(Item position entries)

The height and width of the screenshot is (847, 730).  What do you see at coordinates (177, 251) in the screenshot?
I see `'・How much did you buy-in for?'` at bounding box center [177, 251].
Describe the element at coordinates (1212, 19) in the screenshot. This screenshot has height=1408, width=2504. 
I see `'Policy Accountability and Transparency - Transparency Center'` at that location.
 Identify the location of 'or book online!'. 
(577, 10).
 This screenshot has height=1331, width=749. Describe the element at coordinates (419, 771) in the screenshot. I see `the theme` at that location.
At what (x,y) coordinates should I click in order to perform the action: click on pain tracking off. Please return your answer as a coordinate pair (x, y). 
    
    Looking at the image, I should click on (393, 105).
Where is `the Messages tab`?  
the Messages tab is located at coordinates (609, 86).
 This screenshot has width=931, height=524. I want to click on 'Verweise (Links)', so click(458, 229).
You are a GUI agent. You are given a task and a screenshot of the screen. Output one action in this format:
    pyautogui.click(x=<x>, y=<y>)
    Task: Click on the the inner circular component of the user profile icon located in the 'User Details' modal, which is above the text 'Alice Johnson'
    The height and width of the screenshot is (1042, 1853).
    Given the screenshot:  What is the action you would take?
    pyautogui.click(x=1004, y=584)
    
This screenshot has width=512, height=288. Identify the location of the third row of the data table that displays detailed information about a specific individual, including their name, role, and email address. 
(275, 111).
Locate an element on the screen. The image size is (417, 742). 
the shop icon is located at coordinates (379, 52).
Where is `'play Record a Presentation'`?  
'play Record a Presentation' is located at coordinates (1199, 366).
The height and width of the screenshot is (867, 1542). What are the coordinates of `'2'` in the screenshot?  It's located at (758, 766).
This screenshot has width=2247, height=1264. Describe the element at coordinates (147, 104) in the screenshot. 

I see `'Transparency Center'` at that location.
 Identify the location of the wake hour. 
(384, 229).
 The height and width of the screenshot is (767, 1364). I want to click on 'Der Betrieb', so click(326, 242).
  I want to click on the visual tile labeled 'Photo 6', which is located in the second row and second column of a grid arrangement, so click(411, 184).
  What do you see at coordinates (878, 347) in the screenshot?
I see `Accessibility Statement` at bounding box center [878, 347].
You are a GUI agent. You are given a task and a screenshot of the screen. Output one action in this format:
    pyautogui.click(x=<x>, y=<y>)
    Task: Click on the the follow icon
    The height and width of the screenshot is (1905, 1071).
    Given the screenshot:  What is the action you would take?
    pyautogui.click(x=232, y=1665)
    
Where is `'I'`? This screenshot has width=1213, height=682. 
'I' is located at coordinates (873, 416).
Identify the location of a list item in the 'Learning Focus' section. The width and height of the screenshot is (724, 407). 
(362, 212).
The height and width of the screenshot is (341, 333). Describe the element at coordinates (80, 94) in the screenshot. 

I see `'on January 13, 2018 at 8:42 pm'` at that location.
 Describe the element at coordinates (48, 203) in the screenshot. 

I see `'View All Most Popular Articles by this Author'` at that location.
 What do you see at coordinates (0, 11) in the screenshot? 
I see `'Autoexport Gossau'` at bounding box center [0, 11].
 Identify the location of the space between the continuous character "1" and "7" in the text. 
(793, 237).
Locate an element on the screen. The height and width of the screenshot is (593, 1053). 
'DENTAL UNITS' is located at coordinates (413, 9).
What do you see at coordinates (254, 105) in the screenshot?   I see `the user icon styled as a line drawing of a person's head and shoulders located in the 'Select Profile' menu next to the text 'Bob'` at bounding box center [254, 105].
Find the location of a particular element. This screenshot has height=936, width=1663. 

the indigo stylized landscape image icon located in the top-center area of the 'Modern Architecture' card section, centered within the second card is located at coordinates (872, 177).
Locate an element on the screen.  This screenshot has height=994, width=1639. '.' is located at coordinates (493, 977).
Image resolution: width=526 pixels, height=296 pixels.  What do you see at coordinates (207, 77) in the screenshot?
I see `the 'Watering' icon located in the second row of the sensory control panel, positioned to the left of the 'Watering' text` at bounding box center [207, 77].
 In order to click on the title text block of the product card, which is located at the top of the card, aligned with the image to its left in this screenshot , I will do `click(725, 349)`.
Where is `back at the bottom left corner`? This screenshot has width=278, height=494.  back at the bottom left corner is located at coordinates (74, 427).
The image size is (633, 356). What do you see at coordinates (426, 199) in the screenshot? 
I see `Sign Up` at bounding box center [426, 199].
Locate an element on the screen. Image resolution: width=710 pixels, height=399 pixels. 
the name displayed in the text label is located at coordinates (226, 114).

*THE PROBLEM*
Reproduce every line of the material above verbatim, from start to finish.

*WRITTEN SOLUTION*
The height and width of the screenshot is (847, 730).  What do you see at coordinates (177, 251) in the screenshot?
I see `'・How much did you buy-in for?'` at bounding box center [177, 251].
Describe the element at coordinates (1212, 19) in the screenshot. This screenshot has height=1408, width=2504. 
I see `'Policy Accountability and Transparency - Transparency Center'` at that location.
 Identify the location of 'or book online!'. 
(577, 10).
 This screenshot has height=1331, width=749. Describe the element at coordinates (419, 771) in the screenshot. I see `the theme` at that location.
At what (x,y) coordinates should I click in order to perform the action: click on pain tracking off. Please return your answer as a coordinate pair (x, y). 
    
    Looking at the image, I should click on (393, 105).
Where is `the Messages tab`?  
the Messages tab is located at coordinates (609, 86).
 This screenshot has width=931, height=524. I want to click on 'Verweise (Links)', so click(458, 229).
You are a GUI agent. You are given a task and a screenshot of the screen. Output one action in this format:
    pyautogui.click(x=<x>, y=<y>)
    Task: Click on the the inner circular component of the user profile icon located in the 'User Details' modal, which is above the text 'Alice Johnson'
    The height and width of the screenshot is (1042, 1853).
    Given the screenshot:  What is the action you would take?
    pyautogui.click(x=1004, y=584)
    
This screenshot has width=512, height=288. Identify the location of the third row of the data table that displays detailed information about a specific individual, including their name, role, and email address. 
(275, 111).
Locate an element on the screen. The image size is (417, 742). 
the shop icon is located at coordinates (379, 52).
Where is `'play Record a Presentation'`?  
'play Record a Presentation' is located at coordinates (1199, 366).
The height and width of the screenshot is (867, 1542). What are the coordinates of `'2'` in the screenshot?  It's located at (758, 766).
This screenshot has width=2247, height=1264. Describe the element at coordinates (147, 104) in the screenshot. 

I see `'Transparency Center'` at that location.
 Identify the location of the wake hour. 
(384, 229).
 The height and width of the screenshot is (767, 1364). I want to click on 'Der Betrieb', so click(326, 242).
  I want to click on the visual tile labeled 'Photo 6', which is located in the second row and second column of a grid arrangement, so click(411, 184).
  What do you see at coordinates (878, 347) in the screenshot?
I see `Accessibility Statement` at bounding box center [878, 347].
You are a GUI agent. You are given a task and a screenshot of the screen. Output one action in this format:
    pyautogui.click(x=<x>, y=<y>)
    Task: Click on the the follow icon
    The height and width of the screenshot is (1905, 1071).
    Given the screenshot:  What is the action you would take?
    pyautogui.click(x=232, y=1665)
    
Where is `'I'`? This screenshot has width=1213, height=682. 
'I' is located at coordinates (873, 416).
Identify the location of a list item in the 'Learning Focus' section. The width and height of the screenshot is (724, 407). 
(362, 212).
The height and width of the screenshot is (341, 333). Describe the element at coordinates (80, 94) in the screenshot. 

I see `'on January 13, 2018 at 8:42 pm'` at that location.
 Describe the element at coordinates (48, 203) in the screenshot. 

I see `'View All Most Popular Articles by this Author'` at that location.
 What do you see at coordinates (0, 11) in the screenshot? 
I see `'Autoexport Gossau'` at bounding box center [0, 11].
 Identify the location of the space between the continuous character "1" and "7" in the text. 
(793, 237).
Locate an element on the screen. The height and width of the screenshot is (593, 1053). 
'DENTAL UNITS' is located at coordinates (413, 9).
What do you see at coordinates (254, 105) in the screenshot?   I see `the user icon styled as a line drawing of a person's head and shoulders located in the 'Select Profile' menu next to the text 'Bob'` at bounding box center [254, 105].
Find the location of a particular element. This screenshot has height=936, width=1663. 

the indigo stylized landscape image icon located in the top-center area of the 'Modern Architecture' card section, centered within the second card is located at coordinates (872, 177).
Locate an element on the screen.  This screenshot has height=994, width=1639. '.' is located at coordinates (493, 977).
Image resolution: width=526 pixels, height=296 pixels.  What do you see at coordinates (207, 77) in the screenshot?
I see `the 'Watering' icon located in the second row of the sensory control panel, positioned to the left of the 'Watering' text` at bounding box center [207, 77].
 In order to click on the title text block of the product card, which is located at the top of the card, aligned with the image to its left in this screenshot , I will do `click(725, 349)`.
Where is `back at the bottom left corner`? This screenshot has width=278, height=494.  back at the bottom left corner is located at coordinates (74, 427).
The image size is (633, 356). What do you see at coordinates (426, 199) in the screenshot? 
I see `Sign Up` at bounding box center [426, 199].
Locate an element on the screen. Image resolution: width=710 pixels, height=399 pixels. 
the name displayed in the text label is located at coordinates (226, 114).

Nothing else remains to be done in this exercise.